- _Elenco dei compiti_
**A)** Rispondi a queste domande sul brano dedicato alla coltivazione del kiwi.
(i) In quale regione sono attivi i produttori di kiwi a cui sono destinati gli strumenti del Gruppo Operativo Kiwisost?
(ii) Quali varietà di kiwi giallo riguarda il progetto “Innova.Kiwi”?
(iii) Da quale programma è finanziato il progetto “Innova.Kiwi”?
**B)** Riprendi il brano dedicato alla coltivazione del kiwi e proseguilo dal punto in cui si interrompe.

- _Brano riportato_
#####

Il Gruppo Operativo Kiwisost sfrutta il modello di accrescimento del frutto di kiwi e un sistema di supporto decisionale, quali strumenti utili alla razionalizzazione/riduzione idrica destinati ai produttori di kiwi attivi nel Lazio. «Il monitoraggio dell’accrescimento e l’adozione di sistemi di supporto decisionale per l’ottimizzazione dell’irrigazione portano a pratiche colturali più sostenibili, dal punto di vista ambientale ed economico. Ciò consente il miglioramento della gestione delle risorse idriche nella coltivazione del kiwi, raggiungendo uno degli obiettivi del progetto. Nello specifico, il progetto Kiwisost ha puntato a ridurre sia il quantitativo di acqua impiegato nella coltivazione del kiwi, sia la percolazione di sostanze azotate e fitofarmaci nella falda ipodermica. Attraverso questo approccio, un altro obiettivo è migliorare le caratteristiche qualitative dei frutti in termini di sostanza secca e dimensioni, per garantire una maggiore resa economica agli agricoltori».
Da “Innova.Kiwi” una guida per agricoltori e tecnici
Diminuire gli apporti di acqua e fertilizzanti, ottimizzare le rese e migliorare la qualità dei frutti delle varietà di kiwi giallo Jintao e Jinyan. Sono i risultati del progetto “Innova.Kiwi” di Jingold, finanziato dal Psr Emilia-Romagna 2014-2020 e realizzato con la partecipazione dell’Università di Bologna e del Canale Emiliano Romagnolo.

#####

- _Materiale fornito_
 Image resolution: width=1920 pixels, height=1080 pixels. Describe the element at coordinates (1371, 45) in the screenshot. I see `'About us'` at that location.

#####

- _Problemi risolti_
**A)**
(i) Nel Lazio.
(ii) Le varietà Jintao e Jinyan.
(iii) Dal Psr Emilia-Romagna 2014-2020.

**B)**
«Obiettivo principale del progetto – ha comunicato Emanuele Pierpaoli di Jingold – è stato valutare gli effetti di un impiego più efficiente dell’acqua irrigua nell’actinidieto, in modo da mettere a punto una guida operativa che aiuti agricoltori e tecnici a ridurre gli input, aumentare le rese e migliorare la qualità. In primo luogo sono stati messi a punto i parametri per la gestione del bilancio idrico e nutrizionale delle due varietà di kiwi giallo nel Dss Irriframe. Il modello di stima dei consumi è stato verificato in campo con una buona rispondenza attraverso misurazioni puntuali di sensori e campioni gravimetrici. La gestione dell’irrigazione con il Dss Irriframe ha garantito il miglior rapporto resa/qualità delle produzioni e, di conseguenza, una Plv più elevata. Abbiamo altresì verificato che il 70% dei frutti presenta un leggero incremento in sostanza secca e grado Brix, ma a danno, in maniera significativa, della produzione e della pezzatura commerciale, e che volumi irrigui maggiori (130%) non portano incrementi di resa perché aumenta la pezzatura a discapito della sostanza secca. I risultati sono riferiti a un solo anno e andranno verificati in successive sperimentazioni».